··· TEXTO PARA LEITURA

A Instituição, por competências próprias e peculiares às novas estruturas das relações estatais, tem entre suas funções a garantia do bom funcionamento administrativo e dos direitos dos administrados à observância dos limites negativos de atuação estatal e as prestações positivas instituídas em prol da sociedade.

Mesmo constituindo uma subespécie do controle que o Ministério Público exerce sobre os atos da administração, o detalhamento do controle externo da atividade policial em inciso próprio do artigo 129 do texto constitucional justifica-se pela relevância do tema. Neste ponto, o esclarecimento de Monique Checker[9]:

O fato é que alguns incisos do art. 129 da CRFB/88, pela relevância dada pelo Constituinte de 1987/1988 a algumas matérias, são visíveis detalhamentos das funções institucionais do Ministério Público presentes no caput do art. 127 e 129, inc. II. Dentre elas, pode ser citada a defesa dos direitos e interesses das populações indígenas que nada mais são do que direitos coletivos especiais, já referidos naquele primeiro dispositivo. Tanto isso é verdade que há determinadas minorias étnicas que não são mencionadas expressamente nos incisos do art. 129, mas são protegidas pelo Ministério Público, no caso o Federal, como os quilombolas, as comunidades extrativistas, as comunidades ribeirinhas e os ciganos, isto é, grupos que têm em comum um modo de vida tradicional distinto da sociedade nacional de grande formato.

O que ocorre com relação a este ponto é que a Constituição, ao romper com o regime ditatorial que persistia no Brasil antes de sua vigência, objetivou a criação de meios que pudessem garantir a persistência da democracia. Sendo a polícia uma instituição armada, próxima às forças ditatoriais que assolaram de medo o Estado brasileiro, a preocupação com o controle dos seus atos ganhou uma maior relevância da Carta Magna, conferindo ao Ministério Público, defensor do Estado Democrático de direito, o poder de fiscalizar os atos policiais, protegendo os direitos fundamentais conferidos pelo constituinte aos cidadãos.

Assim, o fundamento do exercício do controle externo da atividade policial não se encontra tão somente nos ditames contidos no artigo 129, da Constituição Federal de 1988, mas, sim, na própria ideia de Estado criada pela Carta Magna, baseada em um cenário democrático, de exercício de direitos e liberdades. Tanto o que a Resolução n.º 20/2007, do CNMP, expressamente cita como fundamento constitucional para a atividade o artigo 127, caput, e o artigo 129, em seus incisos I e II, da Carta Magna[10], que esclarecem:

Art. 127. O Ministério Público é instituição permanente, essencial à função jurisdicional do Estado, incumbindo-lhe a defesa da ordem jurídica, do regime democrático e dos interesses sociais e individuais indisponíveis.

(...)

Art. 129. São funções institucionais do Ministério Público:

I - promover, privativamente, a ação penal pública, na forma da lei;

II - zelar pelo efetivo respeito dos Poderes Públicos e dos serviços de relevância pública aos direitos assegurados nesta Constituição, promovendo as medidas necessárias a sua garantia; (...)

            Conclui-se, assim, que o exercício do controle externo da atividade policial pelo Ministério Público se constitui em um desdobramento natural do controle que tal instituição exerce sobre os atos da Administração Pública, com o intuito de preservar os direitos componentes do viés democrático que a Constituição Federal conferiu ao governo brasileiro.

······

§ **EXERCÍCIOS PROPOSTOS**:
A) Segundo o texto sobre o controle externo da atividade policial, por que a preocupação com o controle dos atos da polícia ganhou maior relevância na Constituição? Responda em até três frases.
B) Reescreva o trecho do texto sobre o controle externo da atividade policial que vai de "O que ocorre" a "constituinte aos cidadãos.", substituindo "polícia" por "força policial".
C) Por favor, indique qual resolução, de acordo com o texto sobre o controle externo da atividade policial, cita expressamente o artigo 127, caput, e o artigo 129, incisos I e II, como fundamento constitucional dessa atividade.

··· DADOS FORNECIDOS

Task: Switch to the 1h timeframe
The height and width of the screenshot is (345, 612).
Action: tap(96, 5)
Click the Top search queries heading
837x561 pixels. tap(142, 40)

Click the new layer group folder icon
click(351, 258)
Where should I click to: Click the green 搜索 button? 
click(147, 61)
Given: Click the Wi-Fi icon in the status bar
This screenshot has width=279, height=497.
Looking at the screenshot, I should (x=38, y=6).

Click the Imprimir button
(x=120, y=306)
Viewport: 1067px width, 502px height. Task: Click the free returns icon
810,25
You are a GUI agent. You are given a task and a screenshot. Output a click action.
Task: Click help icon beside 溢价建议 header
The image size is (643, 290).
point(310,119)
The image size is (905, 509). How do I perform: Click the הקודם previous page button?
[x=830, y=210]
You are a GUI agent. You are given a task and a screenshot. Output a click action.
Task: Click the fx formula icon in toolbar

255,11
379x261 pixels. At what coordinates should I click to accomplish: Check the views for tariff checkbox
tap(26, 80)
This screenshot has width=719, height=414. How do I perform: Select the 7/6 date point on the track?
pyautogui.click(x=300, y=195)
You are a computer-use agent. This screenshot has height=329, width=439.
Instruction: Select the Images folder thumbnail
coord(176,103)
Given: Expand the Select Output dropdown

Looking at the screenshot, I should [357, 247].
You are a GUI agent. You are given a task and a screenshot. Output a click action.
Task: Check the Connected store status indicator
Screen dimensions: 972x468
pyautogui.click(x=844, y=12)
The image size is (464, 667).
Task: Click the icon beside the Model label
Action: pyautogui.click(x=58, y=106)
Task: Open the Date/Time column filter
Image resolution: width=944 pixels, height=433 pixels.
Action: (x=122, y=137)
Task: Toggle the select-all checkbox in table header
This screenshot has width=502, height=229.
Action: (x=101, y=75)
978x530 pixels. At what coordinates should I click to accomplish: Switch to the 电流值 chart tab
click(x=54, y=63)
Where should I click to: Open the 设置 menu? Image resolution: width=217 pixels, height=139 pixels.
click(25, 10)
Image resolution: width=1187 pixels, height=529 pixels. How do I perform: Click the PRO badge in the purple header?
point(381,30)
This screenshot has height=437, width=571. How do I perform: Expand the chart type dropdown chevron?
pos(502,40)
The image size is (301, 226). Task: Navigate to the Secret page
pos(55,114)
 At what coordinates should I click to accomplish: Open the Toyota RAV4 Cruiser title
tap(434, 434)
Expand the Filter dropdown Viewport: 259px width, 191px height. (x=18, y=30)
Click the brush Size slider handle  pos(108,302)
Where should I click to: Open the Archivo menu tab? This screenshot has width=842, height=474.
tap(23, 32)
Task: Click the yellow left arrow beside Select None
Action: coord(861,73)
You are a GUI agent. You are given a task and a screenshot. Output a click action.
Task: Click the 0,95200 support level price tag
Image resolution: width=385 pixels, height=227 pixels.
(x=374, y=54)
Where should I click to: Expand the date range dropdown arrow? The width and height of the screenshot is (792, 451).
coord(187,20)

······

§ **RESOLUÇÕES COMENTADAS**:
A) Porque a polícia é uma instituição armada, próxima às forças ditatoriais que assolaram de medo o Estado brasileiro. Ao romper com o regime ditatorial, a Constituição buscou criar meios que garantissem a persistência da democracia. Por isso conferiu ao Ministério Público o poder de fiscalizar os atos policiais, protegendo os direitos fundamentais dos cidadãos.

B)
O que ocorre com relação a este ponto é que a Constituição, ao romper com o regime ditatorial que persistia no Brasil antes de sua vigência, objetivou a criação de meios que pudessem garantir a persistência da democracia. Sendo a força policial uma instituição armada, próxima às forças ditatoriais que assolaram de medo o Estado brasileiro, a preocupação com o controle dos seus atos ganhou uma maior relevância da Carta Magna, conferindo ao Ministério Público, defensor do Estado Democrático de direito, o poder de fiscalizar os atos policiais, protegendo os direitos fundamentais conferidos pelo constituinte aos cidadãos.

C) A Resolução n.º 20/2007, do CNMP.